* Exercise objective
Rewrite the data from its start through the line containing "What do you see at coordinates (417, 441)", replacing "Identify" with "Find" and leaving everything else unchanged. Leave the pictures out of your answer.
(Data extracts Opens)
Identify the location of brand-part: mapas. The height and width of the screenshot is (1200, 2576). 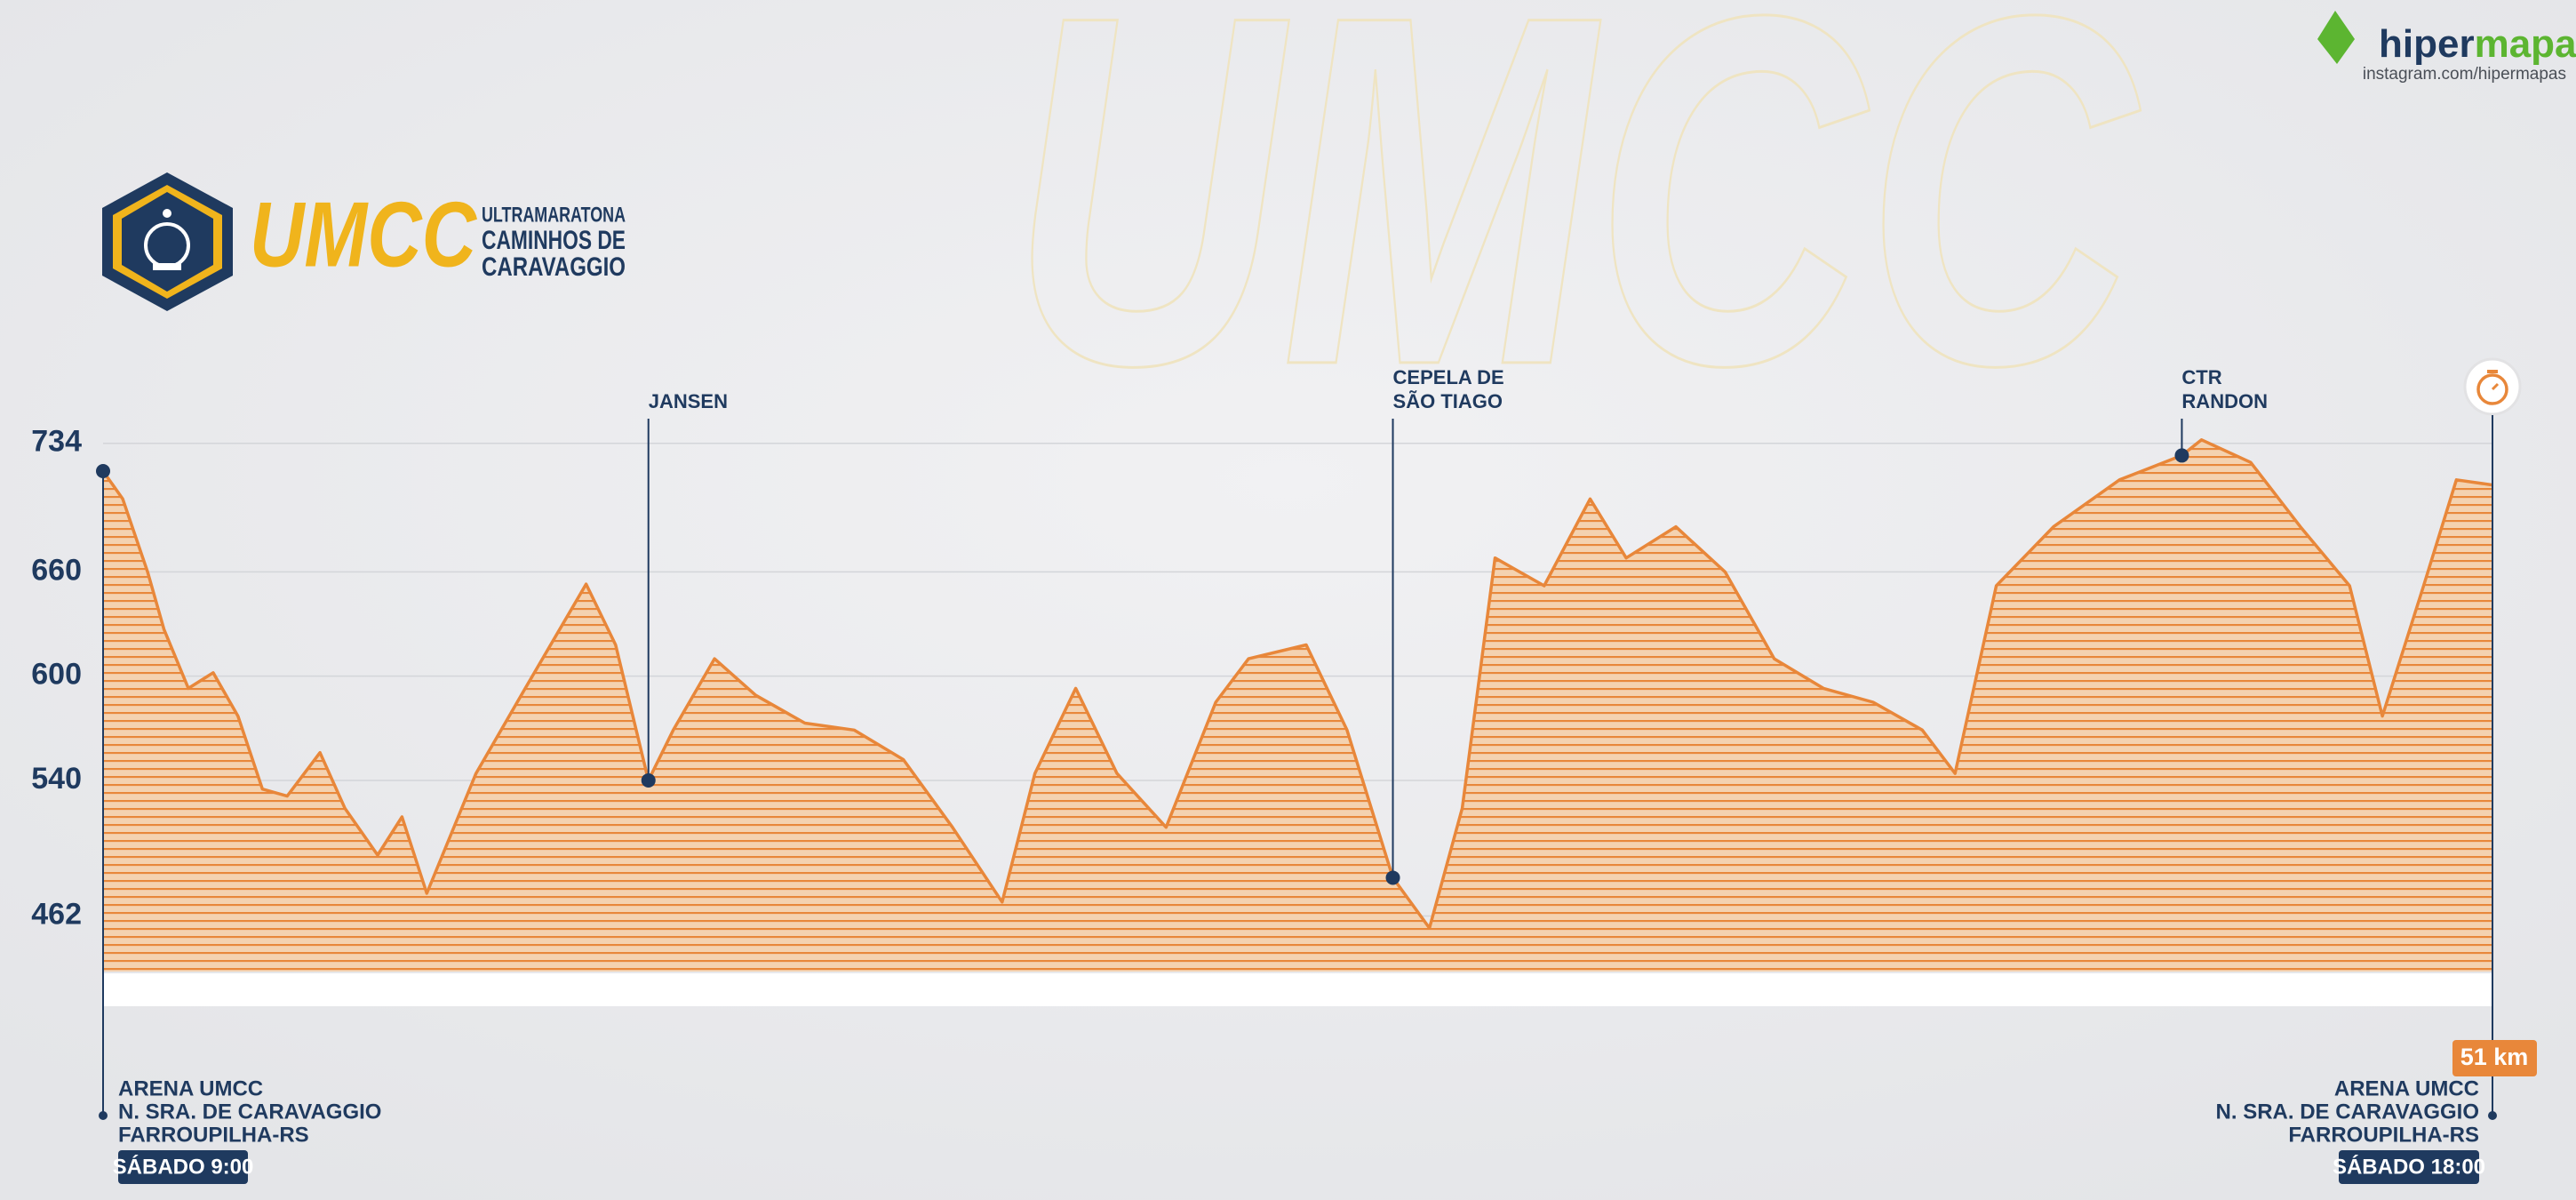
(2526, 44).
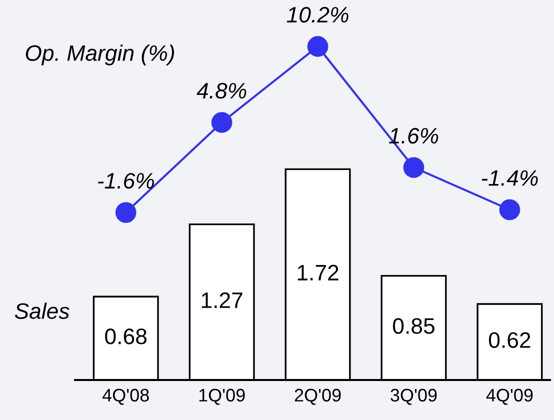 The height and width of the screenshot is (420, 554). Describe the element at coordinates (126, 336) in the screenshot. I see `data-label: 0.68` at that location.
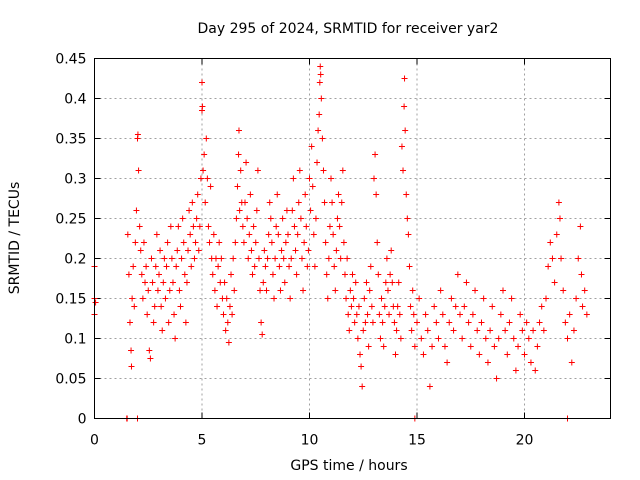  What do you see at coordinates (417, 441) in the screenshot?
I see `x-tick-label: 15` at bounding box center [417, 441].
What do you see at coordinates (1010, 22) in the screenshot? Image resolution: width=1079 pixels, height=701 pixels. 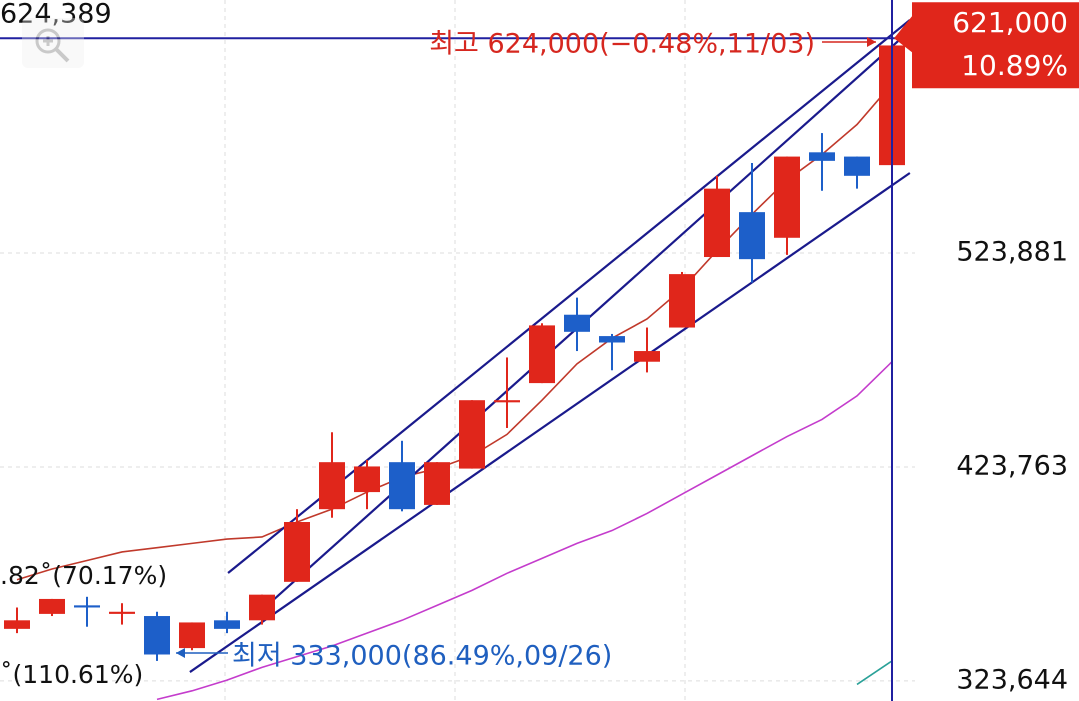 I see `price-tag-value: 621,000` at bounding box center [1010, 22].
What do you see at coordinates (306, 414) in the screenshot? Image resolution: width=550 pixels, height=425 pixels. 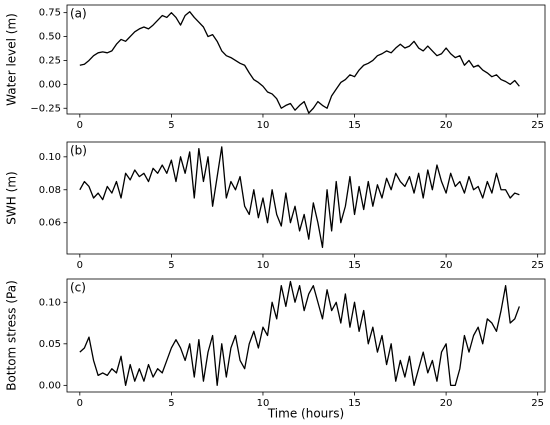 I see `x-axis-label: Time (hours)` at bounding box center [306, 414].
(Data extracts Closes)
* Response area
Find the location of brand-part: mapas. The height and width of the screenshot is (1200, 2576). 
(2526, 44).
 The height and width of the screenshot is (420, 554). Describe the element at coordinates (126, 336) in the screenshot. I see `data-label: 0.68` at that location.
  What do you see at coordinates (417, 441) in the screenshot?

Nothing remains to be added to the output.